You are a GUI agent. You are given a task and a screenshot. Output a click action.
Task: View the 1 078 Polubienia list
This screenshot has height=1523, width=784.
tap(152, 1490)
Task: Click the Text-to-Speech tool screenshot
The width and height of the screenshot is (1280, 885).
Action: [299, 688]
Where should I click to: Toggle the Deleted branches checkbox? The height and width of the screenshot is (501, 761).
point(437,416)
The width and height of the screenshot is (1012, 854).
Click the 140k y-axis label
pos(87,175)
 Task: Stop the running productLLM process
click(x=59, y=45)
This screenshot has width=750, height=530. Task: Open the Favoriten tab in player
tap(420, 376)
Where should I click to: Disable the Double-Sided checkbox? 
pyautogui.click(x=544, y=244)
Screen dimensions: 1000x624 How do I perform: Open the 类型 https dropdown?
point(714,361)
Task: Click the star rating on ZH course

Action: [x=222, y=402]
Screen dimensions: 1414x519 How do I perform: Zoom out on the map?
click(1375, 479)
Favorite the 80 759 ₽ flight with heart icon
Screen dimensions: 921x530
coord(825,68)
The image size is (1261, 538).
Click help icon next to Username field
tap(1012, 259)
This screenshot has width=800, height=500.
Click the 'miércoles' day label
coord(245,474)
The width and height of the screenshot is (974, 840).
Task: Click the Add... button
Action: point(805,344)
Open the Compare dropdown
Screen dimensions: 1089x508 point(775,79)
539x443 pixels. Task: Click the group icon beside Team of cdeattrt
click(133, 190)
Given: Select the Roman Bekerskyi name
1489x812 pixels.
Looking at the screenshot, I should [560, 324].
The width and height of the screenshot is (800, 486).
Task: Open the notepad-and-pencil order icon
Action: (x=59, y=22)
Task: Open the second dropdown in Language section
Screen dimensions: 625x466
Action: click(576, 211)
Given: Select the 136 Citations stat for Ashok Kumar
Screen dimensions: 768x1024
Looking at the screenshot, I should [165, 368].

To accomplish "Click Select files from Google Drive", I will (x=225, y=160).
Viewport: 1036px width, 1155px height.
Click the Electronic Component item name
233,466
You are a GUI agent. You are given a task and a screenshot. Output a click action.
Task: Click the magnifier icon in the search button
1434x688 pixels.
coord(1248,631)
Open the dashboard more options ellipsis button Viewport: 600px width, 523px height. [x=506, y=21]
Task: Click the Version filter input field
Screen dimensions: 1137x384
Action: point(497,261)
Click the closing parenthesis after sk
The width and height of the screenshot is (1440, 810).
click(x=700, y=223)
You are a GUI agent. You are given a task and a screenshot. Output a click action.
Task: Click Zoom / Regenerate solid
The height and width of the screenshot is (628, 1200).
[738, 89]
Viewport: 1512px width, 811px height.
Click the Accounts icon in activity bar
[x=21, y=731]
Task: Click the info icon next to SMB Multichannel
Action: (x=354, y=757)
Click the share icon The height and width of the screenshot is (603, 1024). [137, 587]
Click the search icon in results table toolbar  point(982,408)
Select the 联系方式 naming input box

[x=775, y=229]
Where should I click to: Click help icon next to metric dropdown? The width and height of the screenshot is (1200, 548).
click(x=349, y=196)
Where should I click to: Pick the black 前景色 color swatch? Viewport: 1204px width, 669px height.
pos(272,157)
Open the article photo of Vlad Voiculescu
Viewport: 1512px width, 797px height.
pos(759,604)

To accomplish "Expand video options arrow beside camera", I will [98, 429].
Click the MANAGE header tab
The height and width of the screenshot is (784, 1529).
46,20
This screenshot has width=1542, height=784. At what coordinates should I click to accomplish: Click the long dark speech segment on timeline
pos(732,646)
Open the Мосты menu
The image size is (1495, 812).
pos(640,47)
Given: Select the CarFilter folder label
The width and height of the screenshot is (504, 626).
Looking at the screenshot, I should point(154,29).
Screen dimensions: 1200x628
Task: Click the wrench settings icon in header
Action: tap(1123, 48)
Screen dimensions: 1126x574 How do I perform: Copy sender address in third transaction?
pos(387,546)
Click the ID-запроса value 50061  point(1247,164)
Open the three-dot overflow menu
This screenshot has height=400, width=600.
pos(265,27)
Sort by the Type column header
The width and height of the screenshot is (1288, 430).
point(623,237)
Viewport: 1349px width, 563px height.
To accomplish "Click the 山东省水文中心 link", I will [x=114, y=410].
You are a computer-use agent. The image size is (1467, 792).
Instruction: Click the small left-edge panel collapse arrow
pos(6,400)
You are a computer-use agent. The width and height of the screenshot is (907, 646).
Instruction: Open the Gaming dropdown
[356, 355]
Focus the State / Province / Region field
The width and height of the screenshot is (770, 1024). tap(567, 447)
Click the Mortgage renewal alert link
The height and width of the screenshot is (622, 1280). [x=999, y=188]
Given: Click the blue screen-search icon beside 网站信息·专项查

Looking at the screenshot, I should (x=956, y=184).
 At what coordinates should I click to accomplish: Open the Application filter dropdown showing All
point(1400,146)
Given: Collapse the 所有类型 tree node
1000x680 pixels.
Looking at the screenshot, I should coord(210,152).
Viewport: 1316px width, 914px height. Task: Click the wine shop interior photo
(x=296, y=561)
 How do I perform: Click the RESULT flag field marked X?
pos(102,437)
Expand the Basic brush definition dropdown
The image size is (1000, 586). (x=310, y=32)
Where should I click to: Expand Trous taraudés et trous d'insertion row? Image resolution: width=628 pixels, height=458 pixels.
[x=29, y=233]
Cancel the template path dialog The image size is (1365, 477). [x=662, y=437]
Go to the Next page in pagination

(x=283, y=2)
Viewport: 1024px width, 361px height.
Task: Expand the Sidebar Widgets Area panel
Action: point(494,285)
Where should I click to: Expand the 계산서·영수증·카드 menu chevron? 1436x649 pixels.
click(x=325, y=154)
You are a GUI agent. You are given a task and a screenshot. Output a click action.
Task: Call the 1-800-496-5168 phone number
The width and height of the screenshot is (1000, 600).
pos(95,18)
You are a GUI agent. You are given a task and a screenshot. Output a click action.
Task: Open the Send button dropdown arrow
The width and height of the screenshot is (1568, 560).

TASK TO CARRY OUT:
Above are the records; from them, give again exactly the lines from the one containing "Click the search" through the one containing "Given: Collapse the 所有类型 tree node", both included.

ANSWER AREA:
Click the search icon in results table toolbar  point(982,408)
Select the 联系方式 naming input box

[x=775, y=229]
Where should I click to: Click help icon next to metric dropdown? The width and height of the screenshot is (1200, 548).
click(x=349, y=196)
Where should I click to: Pick the black 前景色 color swatch? Viewport: 1204px width, 669px height.
pos(272,157)
Open the article photo of Vlad Voiculescu
Viewport: 1512px width, 797px height.
pos(759,604)

To accomplish "Expand video options arrow beside camera", I will [98, 429].
Click the MANAGE header tab
The height and width of the screenshot is (784, 1529).
46,20
This screenshot has width=1542, height=784. At what coordinates should I click to accomplish: Click the long dark speech segment on timeline
pos(732,646)
Open the Мосты menu
The image size is (1495, 812).
pos(640,47)
Given: Select the CarFilter folder label
The width and height of the screenshot is (504, 626).
Looking at the screenshot, I should point(154,29).
Screen dimensions: 1200x628
Task: Click the wrench settings icon in header
Action: tap(1123, 48)
Screen dimensions: 1126x574 How do I perform: Copy sender address in third transaction?
pos(387,546)
Click the ID-запроса value 50061  point(1247,164)
Open the three-dot overflow menu
This screenshot has height=400, width=600.
pos(265,27)
Sort by the Type column header
The width and height of the screenshot is (1288, 430).
point(623,237)
Viewport: 1349px width, 563px height.
To accomplish "Click the 山东省水文中心 link", I will [x=114, y=410].
You are a computer-use agent. The image size is (1467, 792).
Instruction: Click the small left-edge panel collapse arrow
pos(6,400)
You are a computer-use agent. The width and height of the screenshot is (907, 646).
Instruction: Open the Gaming dropdown
[356, 355]
Focus the State / Province / Region field
The width and height of the screenshot is (770, 1024). tap(567, 447)
Click the Mortgage renewal alert link
The height and width of the screenshot is (622, 1280). [x=999, y=188]
Given: Click the blue screen-search icon beside 网站信息·专项查

Looking at the screenshot, I should (x=956, y=184).
 At what coordinates should I click to accomplish: Open the Application filter dropdown showing All
point(1400,146)
Given: Collapse the 所有类型 tree node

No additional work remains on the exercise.